--- START OF Text excerpt ---
AGRICLUTURE IN ALEXANDER - 1850

This list includes each name in order as found on the original 1850 agriculture census. The number is the dollar value of the farmland.

FROST, Simon - $400

CRAFT, Varian - $1000

LIBBY, Asa - $2000

PIKE, Sewell - $800

LIBBY, Richard - $500

CHANDLER, Joel - $600

HUNNEWELL, Jonathan - $350

ROBB, Hugh - $250

LOVERING, Joseph - $1000

SCOTT, Ephraim - $250

BROWN, Ebenezer - $500

ABBOTT, Abiel - $500

KNIGHT, James - $500

TOWNSEND, Nathaniel - $800

AVERILL, Adam - $150

SPEARIN, Jeremiah - $1000

BROWN, Michael - $650

DAVIS, Edward - $600

TOWNSEND, Almeda - $8000

BERRY, Hiram - $800

SPRING, William - $800

HARMON, Peter - $600

CRAFT, Isaac - $2500

PERKINS, John - $1500

SPEARIN, John - $400

CROWLEY, John - $500

BOHANON, John - $500

WHITNEY, Henry - $400

HUTCHINS, Giles - $250

BOHANON, William - $300

ATHUN, Timothy - $250 or HUN

GRIFFIN, Hugh - $450

BROWN, Samuel - 4700

SIMONS, Samuel - $300

BILLINGS, Stephen - $800

BABCOCK, Stephen - $850

GOOCH, Joel - $600

HACKETT, Moses 850

PHILLIPS, John - $1000

GOOCH, John - $600

STEVENSON, Luke - $400

MORSE, Paul - $800

DAMON, John K. - $1000

GARNET, James - $800

STEPHENSON, Jesse - $2000

BURNS, Francis - $250

FENLASON, Reuben - $400

TYLER, Daniel - $800 son of George

STEPHENSON, Jesse, Jr. - $250

MOORE, John - $250

COTTLE, Samuel - $800

COTTLE, Samuel, Jr. - $1000

BAILEY, David - $250

LYDICK, Godfrey - $350

GODFREY, Joseph - $350

HUFF, Claudius M. - $850

CROCKETT, William - $600

FENLASON, Henry - $400

KNIGHT Alfred - $300

DUNN, Levi - $500

SCRIBNER, Phebe - $600

COLE, William - $500

BROWN, Ephraim - $350

MESERVE, Nathaniel - $700

BOHANON, Ananiah - $600

STROUT, Solomon - $700

STROUT, Benjamin - $500

FROST, Stephen - $550

BAILEY, Abraham - $350

PERKINS, James - $850

BAILEY, Isaiah - $400

PERKINS, John J. - $500

PERKINS, Joseph - $400

THISTLEWOOD, Robert - $700

CRACKEN, Andrew - $400

LYONS, Greenwood - $300

To provide contrast, we have selected to study the five most wealthy and the nine least wealthy farmers based on value of their land. Their names are underscored above. What things allowed some farmers to prosper and others to just get by? We will look at age, tenure in Alexander, and number of helpers available (sons and extended family). Was the land itself a factor of success? Some farm locations are noted and can be found on the map.
--- END OF Text excerpt ---
--- START OF Records provided ---
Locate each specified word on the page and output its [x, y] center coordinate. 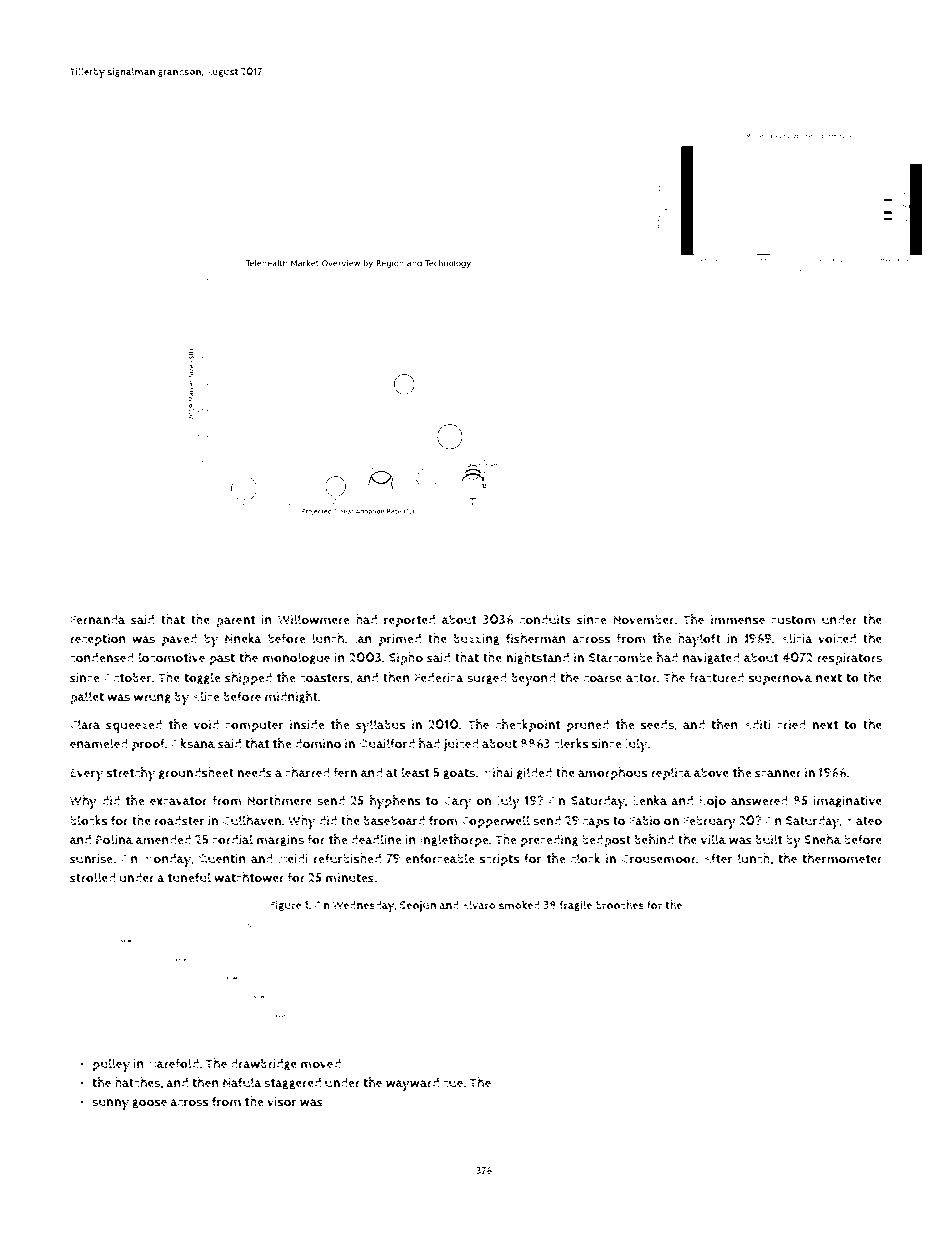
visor [282, 1101]
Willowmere [314, 619]
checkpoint [528, 726]
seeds [657, 724]
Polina [114, 839]
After [718, 858]
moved [321, 1063]
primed [400, 640]
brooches [620, 905]
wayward [412, 1084]
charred [307, 772]
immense [738, 620]
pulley [111, 1065]
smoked [519, 905]
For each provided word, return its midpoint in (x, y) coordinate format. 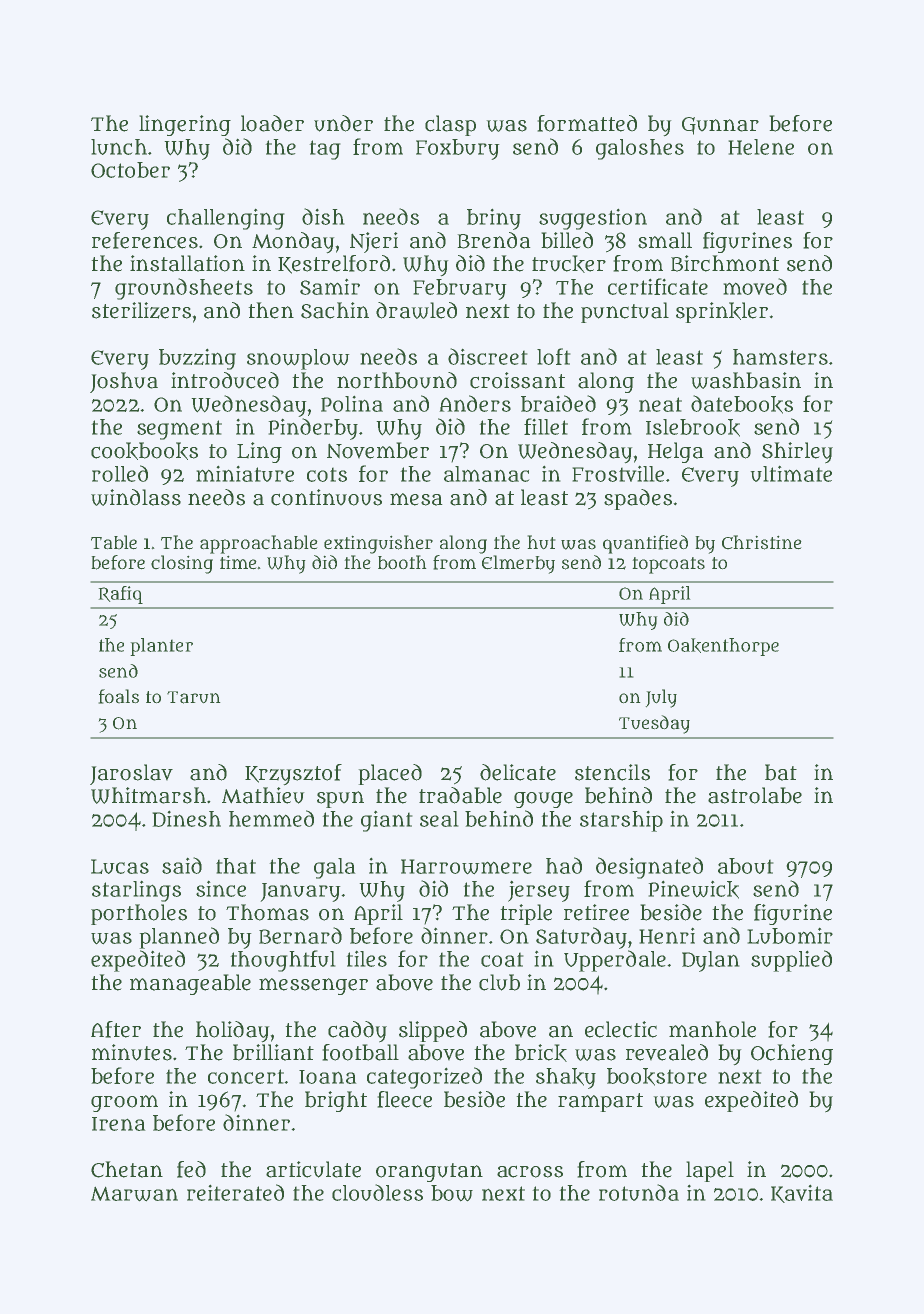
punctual (625, 312)
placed (390, 774)
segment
--- END OF Records provided ---
▶ **To-do list**:
- 1) Add 93 to every coordinate in the answers, then write out the records again, requests included, starting with the line that contains "brooches [620, 905]" and going on through the end of the records. Leave the pictures out.
- 2) Write what comes next in the text on 1850 farmland values in Alexander.

▶ **Expected outputs**:
- 1)
brooches [713, 998]
wayward [505, 1177]
charred [400, 865]
immense [831, 713]
pulley [204, 1158]
smoked [612, 998]
For each provided word, return its midpoint in (x, y) coordinate format. 
punctual (718, 405)
placed (483, 867)
segment

- 2)
ASA LIBBY was 56 in 1850. Although born in Scarborough, Maine, he arrived in Alexander from St. David Parish NB likely in 1832 when he acquired lots 61 and 81. Lot 61 had been a Lottery Lot and it was here that he settled. He had married Sarah (Caldwell) Gray and brought her two daughters and son John into his household. Asa and Sarah had the following children: Asa (1820), Richard (1821), twins Oliver and Ann (1823), Alice (1827), Abner (1830), and twins Amanda and Amelia (1834). Asa had help from 4 sons and a stepson. The 1850 census shows Oliver and Abner still at home along with Alice and Amanda. Sarah’s daughter Cordelia Berry and three of her children were also living in the home. Her husband, Samuel, was a master mason, must have been working out of town when the census taker visited. At the Alexander Cemetery we find marked graves for Asa, Sarah and other family members.

Asa’s farm had a cash value of $2000 and the implements added another $50. He owned 130 acres of improved land and 130 acres of unimproved land. For 1850, improved land would include cropland, hay fields and pasture land. Unimproved would be woods, swamps etc. Asa owned 3 horses, 4 milch (milking) cows, 3 pair of working oxen, 3 other cattle, 22 sheep that yielded 40 pounds of wool, 1 swine all valued at $595. His livestock required 18 tons of (English) hay. His gardens produced 90 bushels Irish potatoes and 15 bushels barley. His milch cows gave 250 pounds of butter.

ALMEDA TOWNSEND was 38 and the recent widow of Manly. Manly came from Calais to Alexander about 1842, acquired parts of lots 68 and 69, and built his big house. He was a gentleman farmer. Almeda stayed on in the big house on Townsend Hill for many years and operated the farm. Almeda had to care for a large family: Abner, George, Mary, Manly, Thomas, and Phebe. In 1850 they ranged in age from 17 down to 3. The census record shows others in the household: Robert Ellis age 48, Catherine O’Brien age 18, Jeremiah Spearin age 22, and A. K. P. Townsend age 27, a teacher. Obviously Almeda depended on hired help to run the farm. At Alexander Cemetery we find marked graves for Manly, Almeda and their extended family.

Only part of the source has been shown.